Sem se sentir bem com a farsa,
sem se sentir bem com o medo,
sem se sentir bem com o ódio
e com o desespero,

não existe maneira de

se sentir bem com a escrita,
se sentir bem com a leitura,
se sentir bem com a lacuna
que a vida faz questão de deixar.
domingo, 3 de abril de 2011 0 conceito(s)

E continua...

    Cada dia passa sendo arrastado com pesadas correntes e ao mesmo tempo tão rápido quanto a velocidade da luz. Se imagine correndo o mais rápido que puder carregando o mais pesado que conseguir. Exagero? Nem tanto. Você praticamente se sentiria com o mundo nas costas e não tendo mais o que fazer além de correr  com ele para se esconder. Para o esconder. Para o proteger.
    Continue imaginando. Os problemas do mundo poderiam ser resolvidos por ele mesmo, mas fazem questão de que você continue envolvida com tudo isso. E você continua correndo.

MATERIAL FORNECIDO
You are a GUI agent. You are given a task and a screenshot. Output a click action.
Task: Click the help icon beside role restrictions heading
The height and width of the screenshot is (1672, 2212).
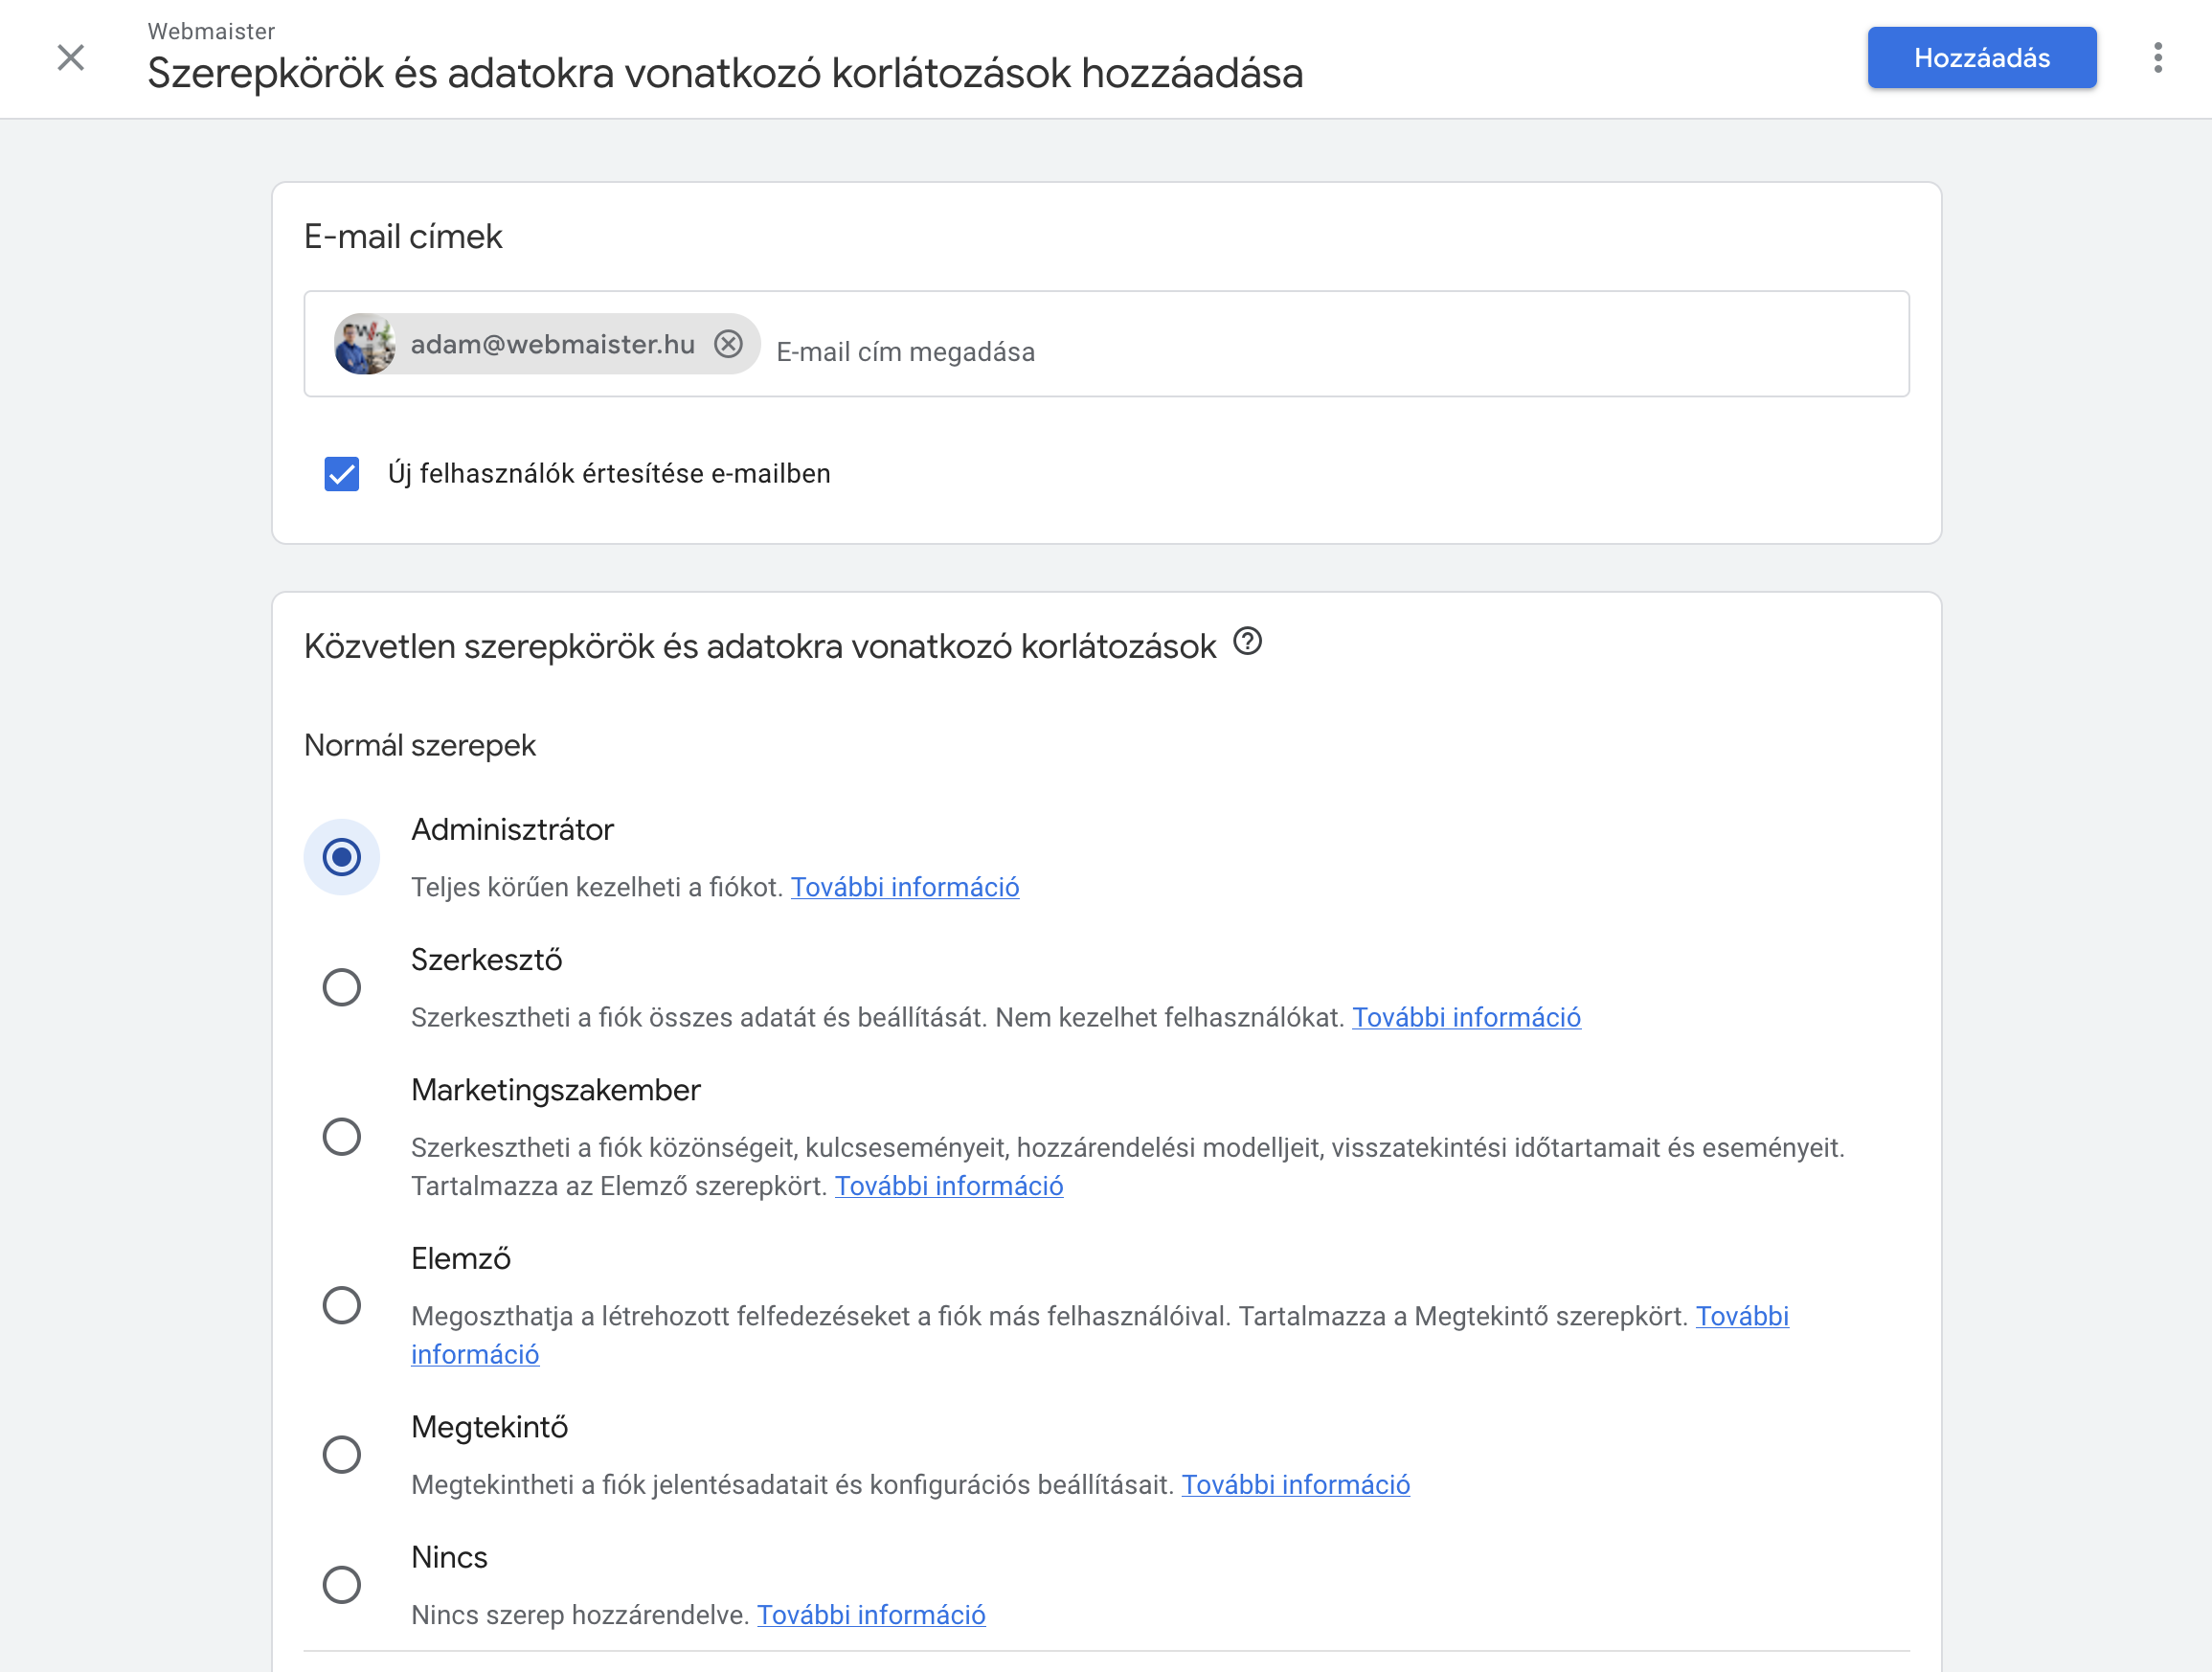pyautogui.click(x=1247, y=641)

EXERCÍCIO ESCRITO 1
No texto sobre o mundo nas costas, a que velocidade se compara a passagem de cada dia?
EXERCÍCIO ESCRITO 2
Transcreva do texto sobre o mundo nas costas a parte que começa com as palavras que contêm "domingo, 3 de" e termina com "você continua correndo.".
EXERCÍCIO ESCRITO 3
Retome o texto sobre o mundo nas costas logo após a última frase apresentada e continue a escrevê-lo.

RESULTADO DA TAREFA 1
À velocidade da luz.

RESULTADO DA TAREFA 2
domingo, 3 de abril de 2011 0 conceito(s)

E continua...

    Cada dia passa sendo arrastado com pesadas correntes e ao mesmo tempo tão rápido quanto a velocidade da luz. Se imagine correndo o mais rápido que puder carregando o mais pesado que conseguir. Exagero? Nem tanto. Você praticamente se sentiria com o mundo nas costas e não tendo mais o que fazer além de correr  com ele para se esconder. Para o esconder. Para o proteger.
    Continue imaginando. Os problemas do mundo poderiam ser resolvidos por ele mesmo, mas fazem questão de que você continue envolvida com tudo isso. E você continua correndo.

RESULTADO DA TAREFA 3
    E continua correndo.
    E continua correndo.
    E não adianta olhar para os lados, não adianta chorar, ou pedir ao seu deus, ou se esconder dele, porque o mundo está nas suas costas e você não consegue largá-lo nem ao menos para dormir. E ele povoa seus pensamentos, é a sua preocupação e quando você percebe o quão pesado é, e quando você percebe o quão fatigada está, e quando você percebe que não consegue mais correr e cai, aos prantos, abandonada às traças, sobrevivendo do próprio sangue, te convencem de que você não tem o menor direito de reclamar. E você continua correndo.
    E continua correndo.
    E continua correndo.
    E começa a sangrar pelos dedos, mas não sangra pelo excesso de uso e sim pela falta dele. E começa a ganhar calos nos ombros de tanto aguentar isso tudo que lhe implicam. E continua correndo.
    E continua correndo.
    E continua correndo.
    E então, quando você não aguenta mais viver e começa a escutar a felicidade alheia e começa a tentar entender o porquê de eles não estarem carregando o mundo e começa a se desentender com quem te deu essa tarefa tão sem misericórdia e começa a tentar fugir.
    E começa a fugir.
    E começa a fugir.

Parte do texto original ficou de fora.